The Lord Selkirk Park complex, a collection of residential buildings tucked along a curve of Dufferin Avenue in the city’s North End, was created in 1967. By the late 1980s, it had become plagued by poverty and violence, leading to abandoned and boarded-up units.
“It’s indescribable what this park, that we call it, looked like. I’ve seen third-world countries that lived better than they did here in the ’90s,” Carolyn Young of Manidoo Gi-Miini Gonaan, a non-profit child-care centre in the neighbourhood, says in the documentary by Ian Mauro and Jim Silver.
“They referred to Lord Selkirk Park as a place of last resort to live, a war zone,” says Janice Goodman of the North End Community Renewal Corporation.
“It was very, very hard to live here. There was so much gangs. You couldn’t go outside without fearing what’s going to happen to you,” Madeline Hatch, a longtime resident, says in the doc.

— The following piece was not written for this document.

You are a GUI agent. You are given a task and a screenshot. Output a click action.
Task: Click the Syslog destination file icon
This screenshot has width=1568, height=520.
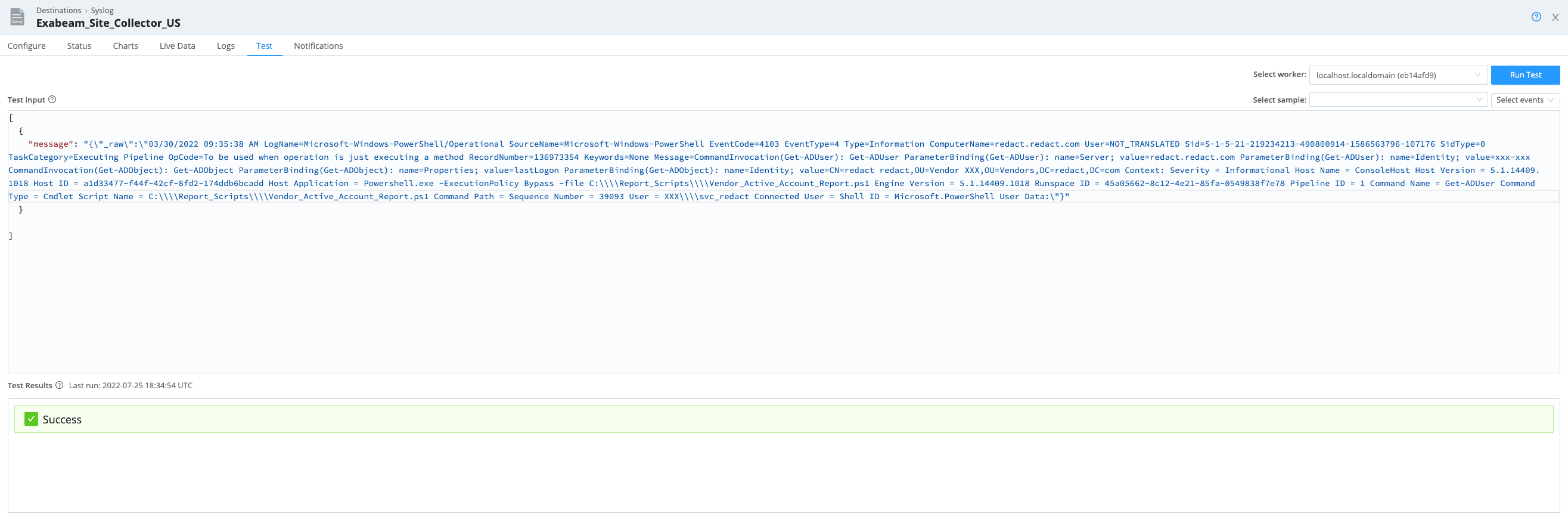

In 2005, Manitoba Research Alliance — group of academic researchers and community and government partners —began working with Goodman’s group to see if something could be done.
“When we came in here, some people were saying, ‘This place is a mess. We ought to bulldoze it,'” said Silver, a member of the MRA and a professor of urban and inner-city studies at the University of Winnipeg.
Rather than raze it, the groups went about revitalizing it…
The changes helped neighbours meet and shattered the social isolation. Many new immigrant families live in the area, tending to the gardens, raising their children in a community where people help and look after one another.